What to do:
When you reach the line containing "You are a GUI agent. The screenshot is 976×2576." in the entries below, start writing out each line exactly, and stop after the line containing "HIFU 天花板 Ultraformer MPT (368, 2266)".

Records to use:
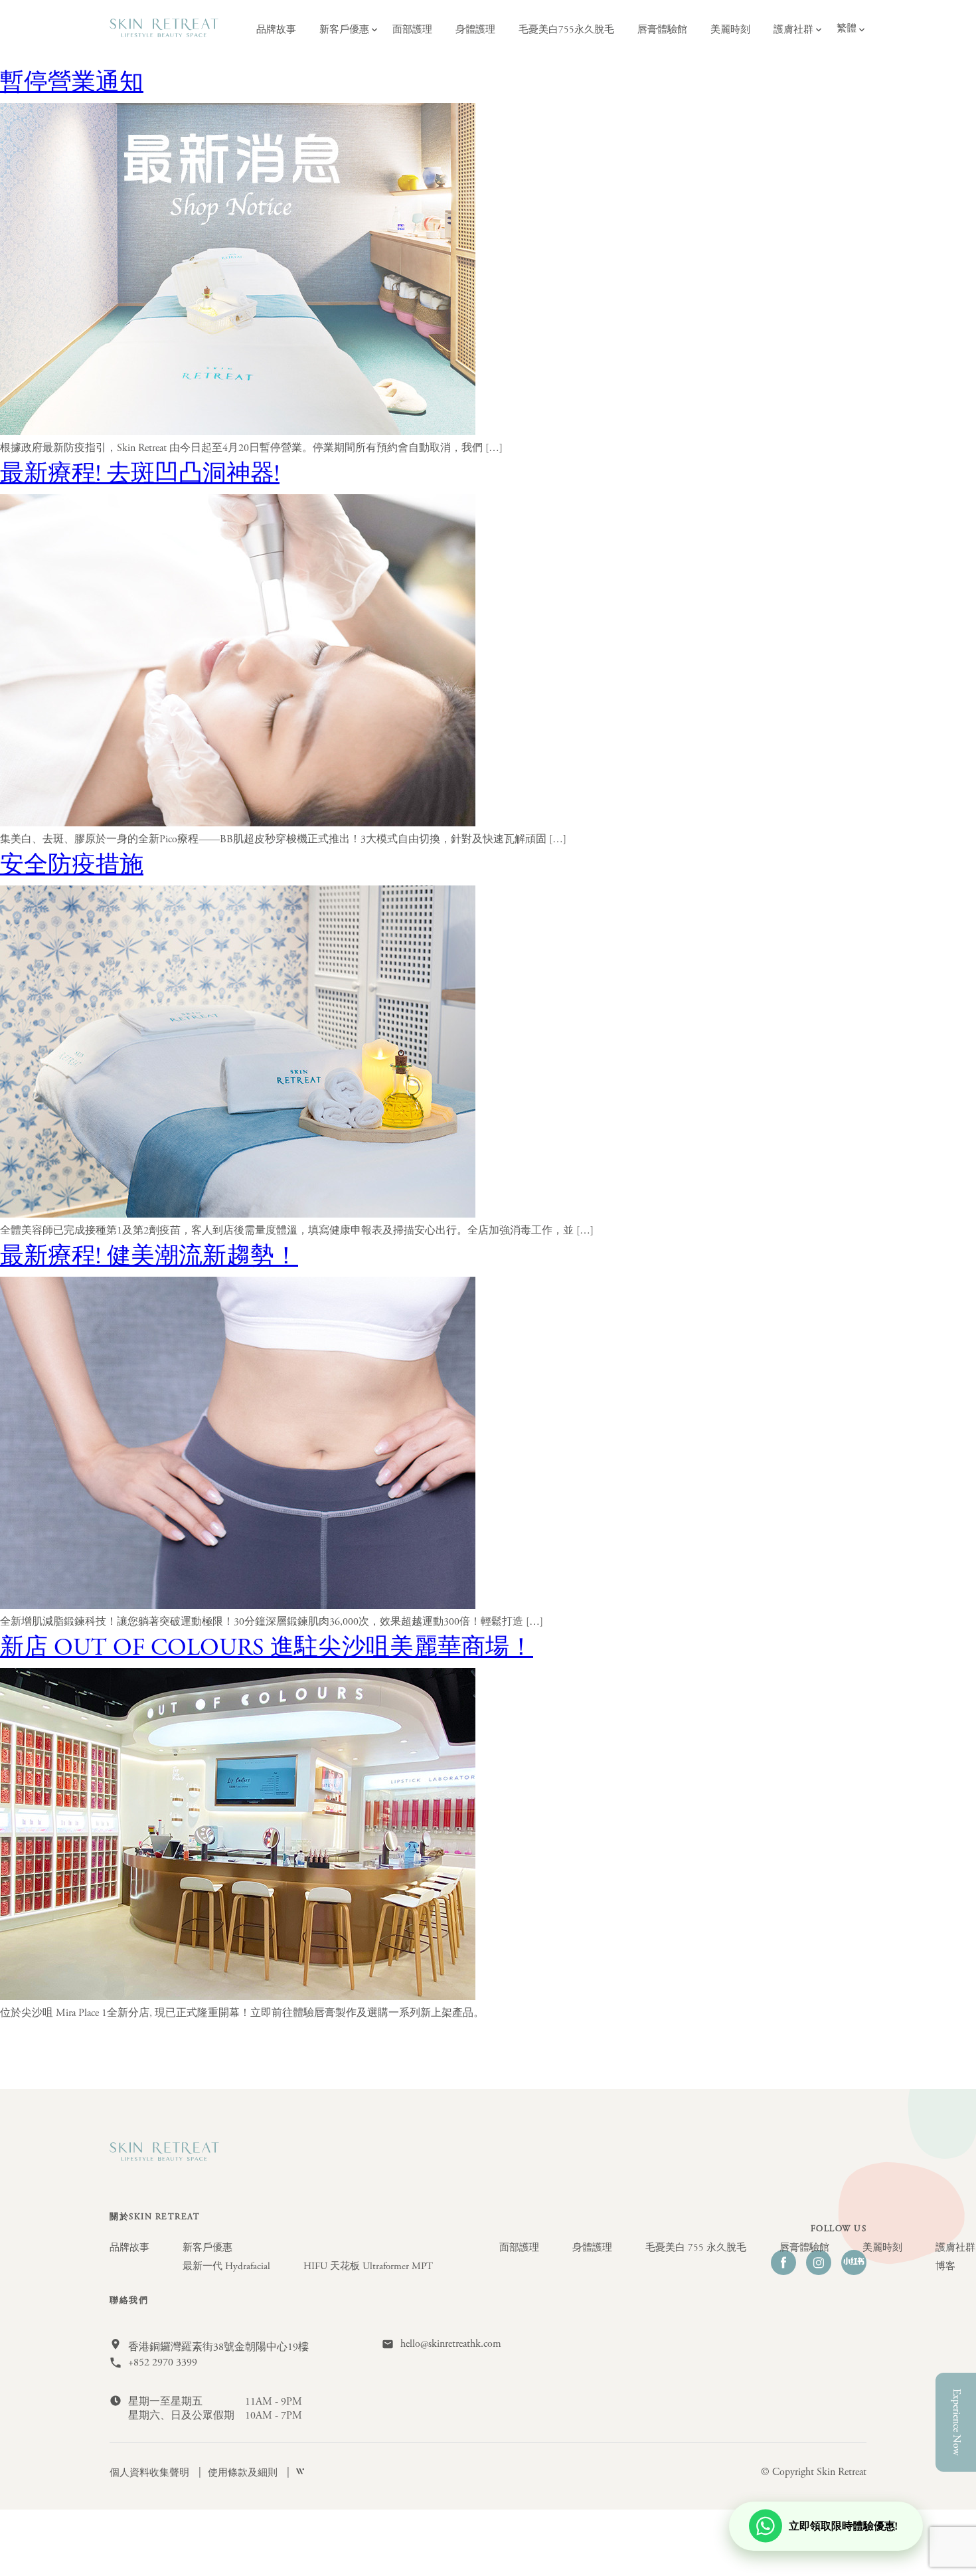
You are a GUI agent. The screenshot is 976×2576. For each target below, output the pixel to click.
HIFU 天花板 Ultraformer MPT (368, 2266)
* * *
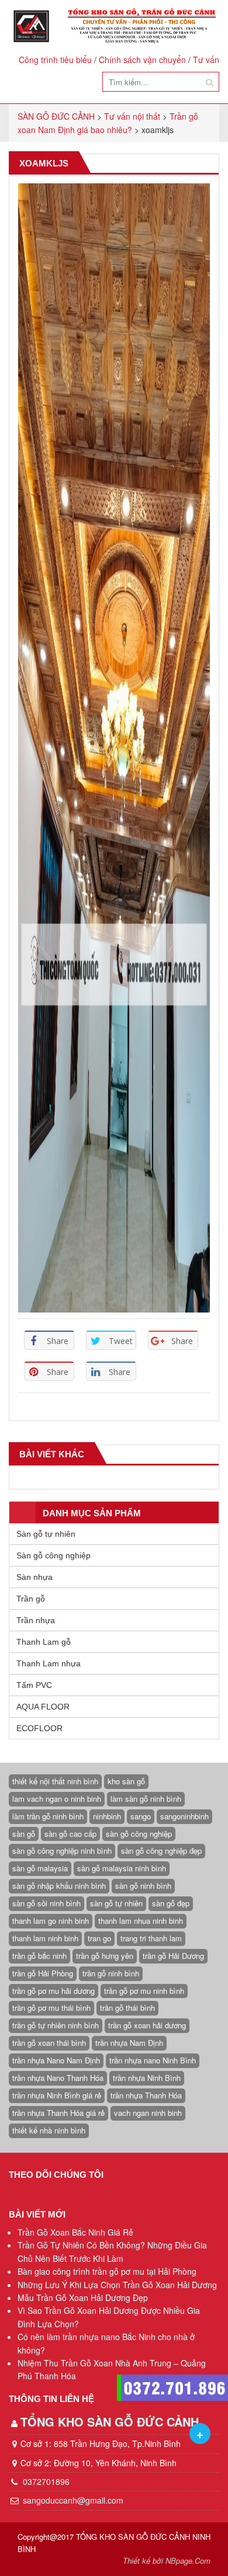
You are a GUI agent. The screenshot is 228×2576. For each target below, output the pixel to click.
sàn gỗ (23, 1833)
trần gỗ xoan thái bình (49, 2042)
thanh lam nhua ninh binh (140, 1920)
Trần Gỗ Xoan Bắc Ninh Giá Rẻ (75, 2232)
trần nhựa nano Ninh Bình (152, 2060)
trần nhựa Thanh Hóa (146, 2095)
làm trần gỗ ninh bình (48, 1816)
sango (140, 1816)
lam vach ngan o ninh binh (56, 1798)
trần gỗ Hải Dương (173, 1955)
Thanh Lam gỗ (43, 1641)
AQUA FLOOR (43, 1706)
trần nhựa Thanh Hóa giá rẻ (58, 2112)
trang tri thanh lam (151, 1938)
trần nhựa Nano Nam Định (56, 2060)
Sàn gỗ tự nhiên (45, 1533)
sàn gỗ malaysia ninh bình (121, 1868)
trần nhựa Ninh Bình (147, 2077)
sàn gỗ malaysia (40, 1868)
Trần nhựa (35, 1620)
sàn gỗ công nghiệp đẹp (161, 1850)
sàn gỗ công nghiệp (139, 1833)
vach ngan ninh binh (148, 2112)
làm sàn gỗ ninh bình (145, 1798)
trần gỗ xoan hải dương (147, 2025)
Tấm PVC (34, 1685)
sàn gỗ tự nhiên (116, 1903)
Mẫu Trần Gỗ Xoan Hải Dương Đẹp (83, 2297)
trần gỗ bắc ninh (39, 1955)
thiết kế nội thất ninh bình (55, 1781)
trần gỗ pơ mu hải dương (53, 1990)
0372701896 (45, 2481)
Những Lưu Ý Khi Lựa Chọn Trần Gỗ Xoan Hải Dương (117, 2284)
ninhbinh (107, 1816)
---
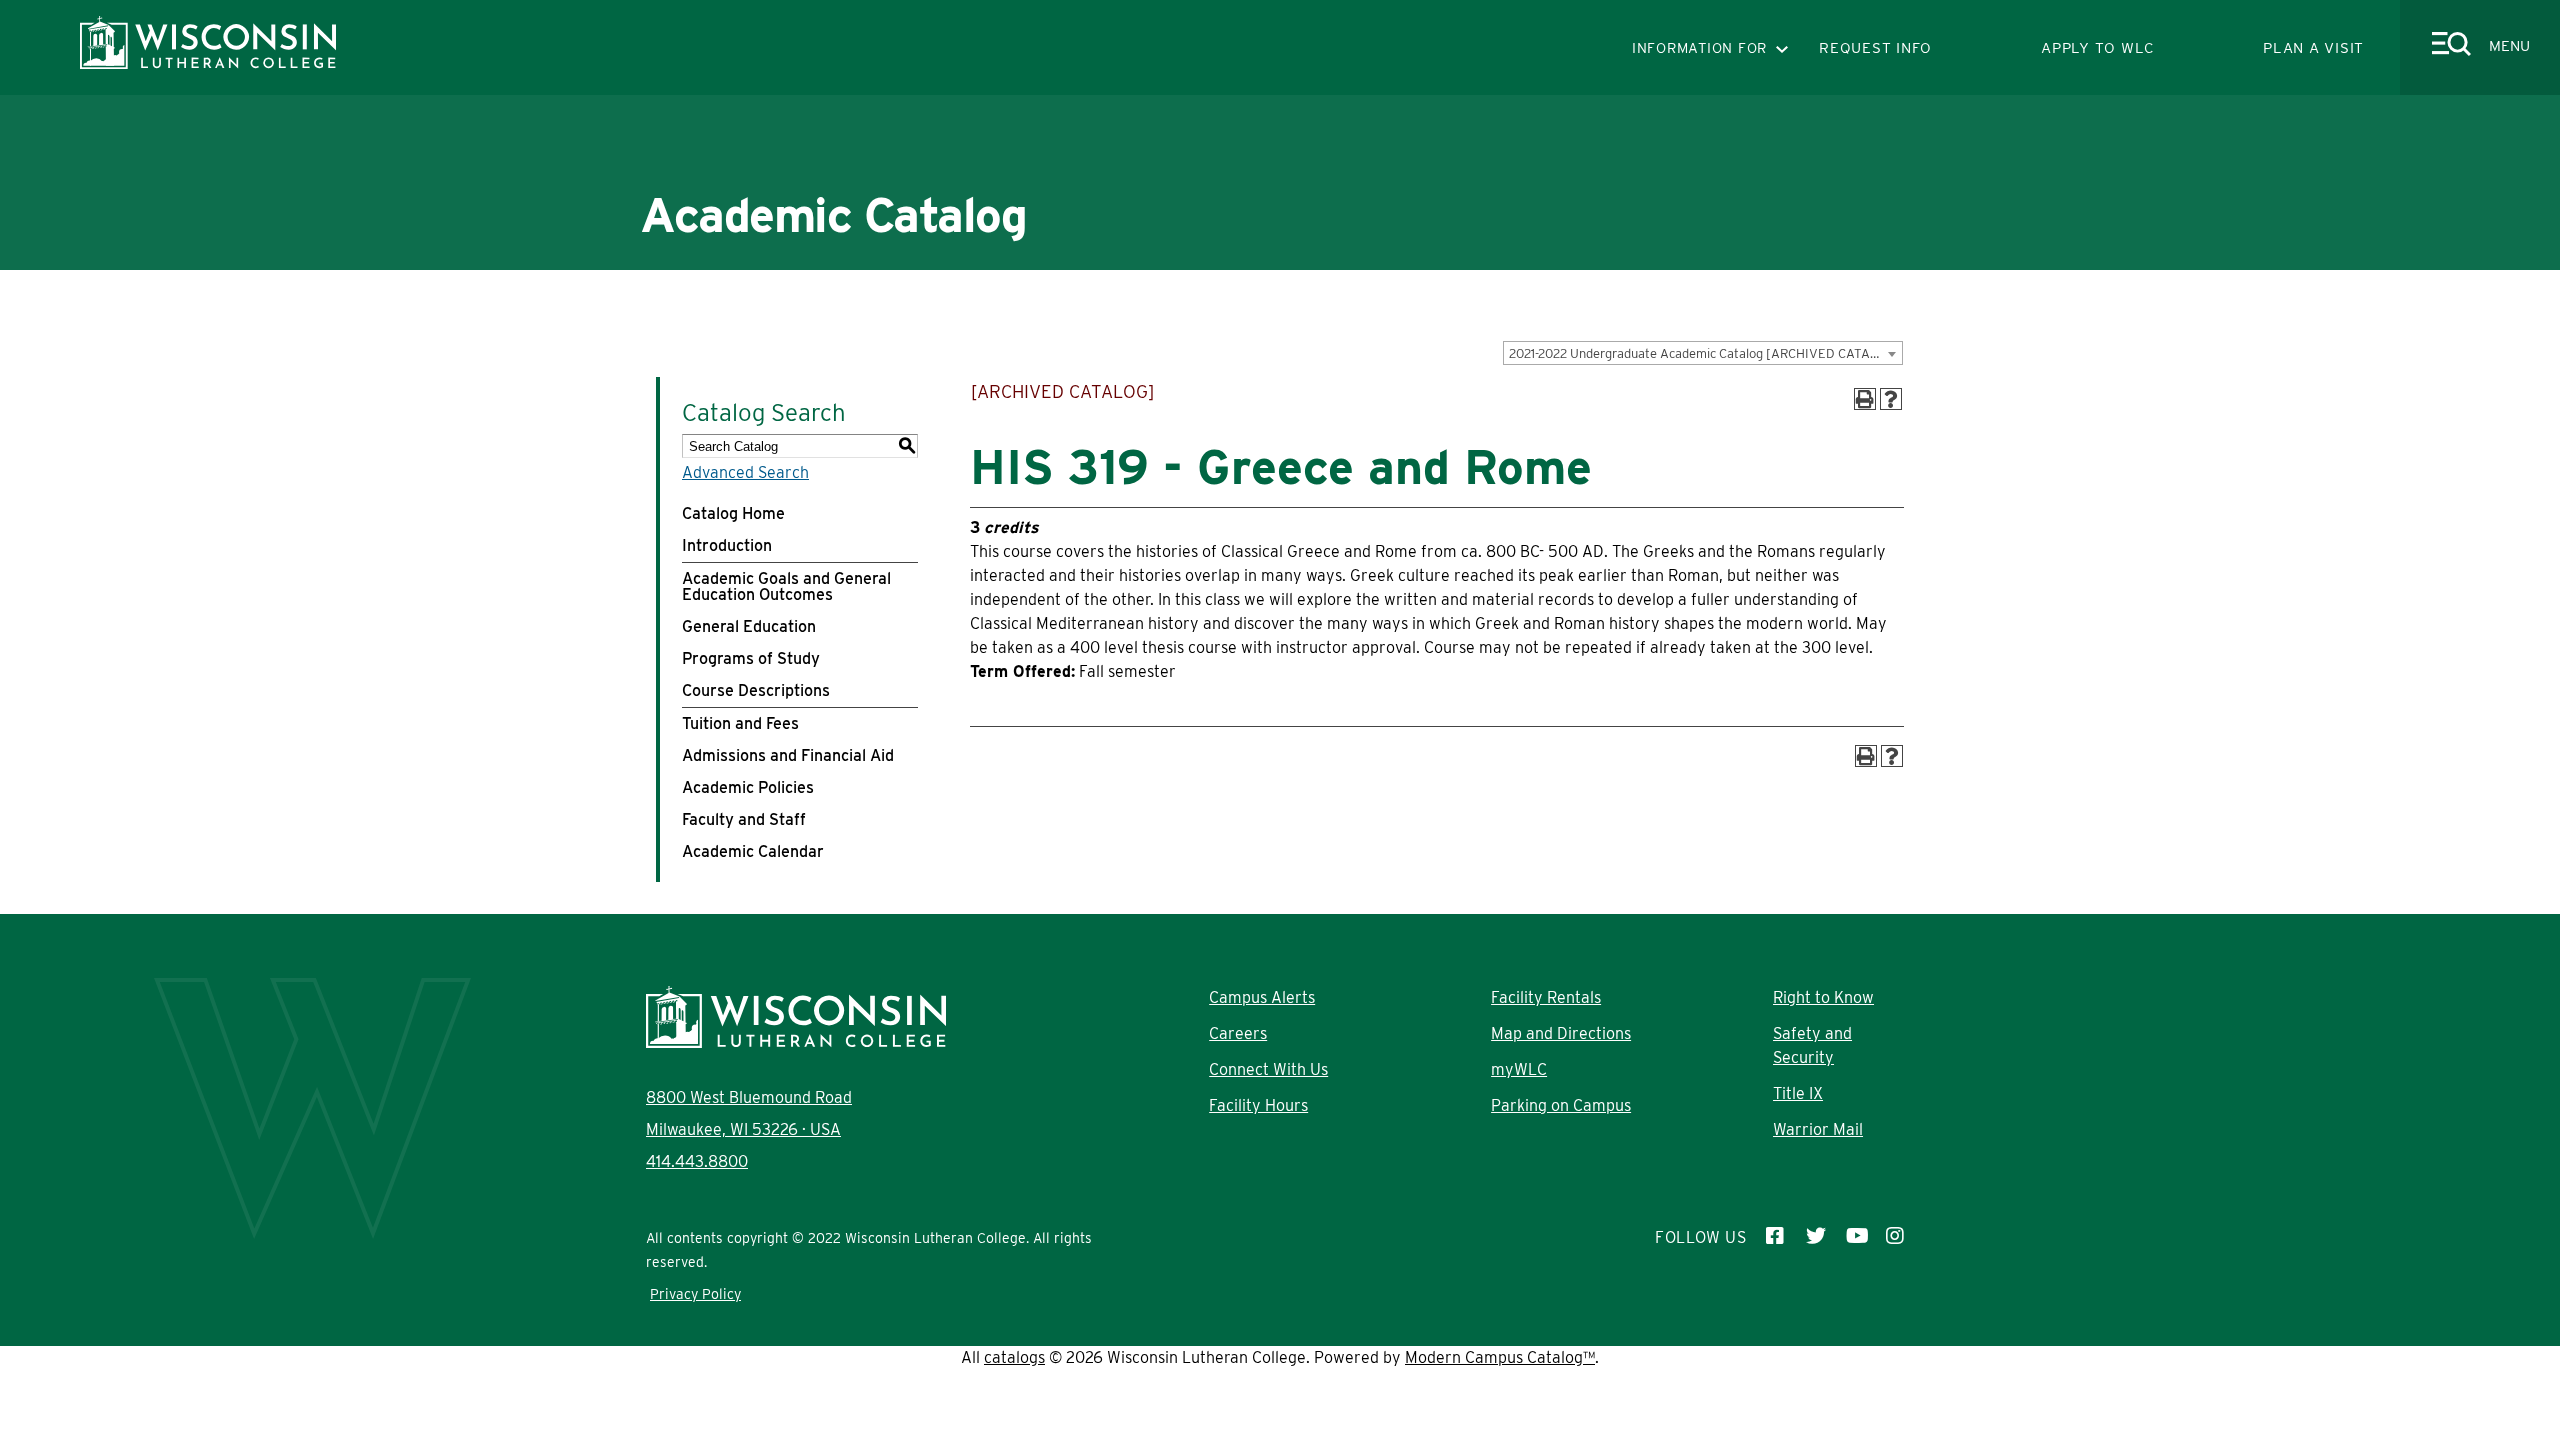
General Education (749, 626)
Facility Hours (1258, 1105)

Response to the exercise:
You are a GUI agent. The screenshot is 976×2576. For each target below, output the pixel to click.
HIFU 天花板 Ultraformer MPT (368, 2266)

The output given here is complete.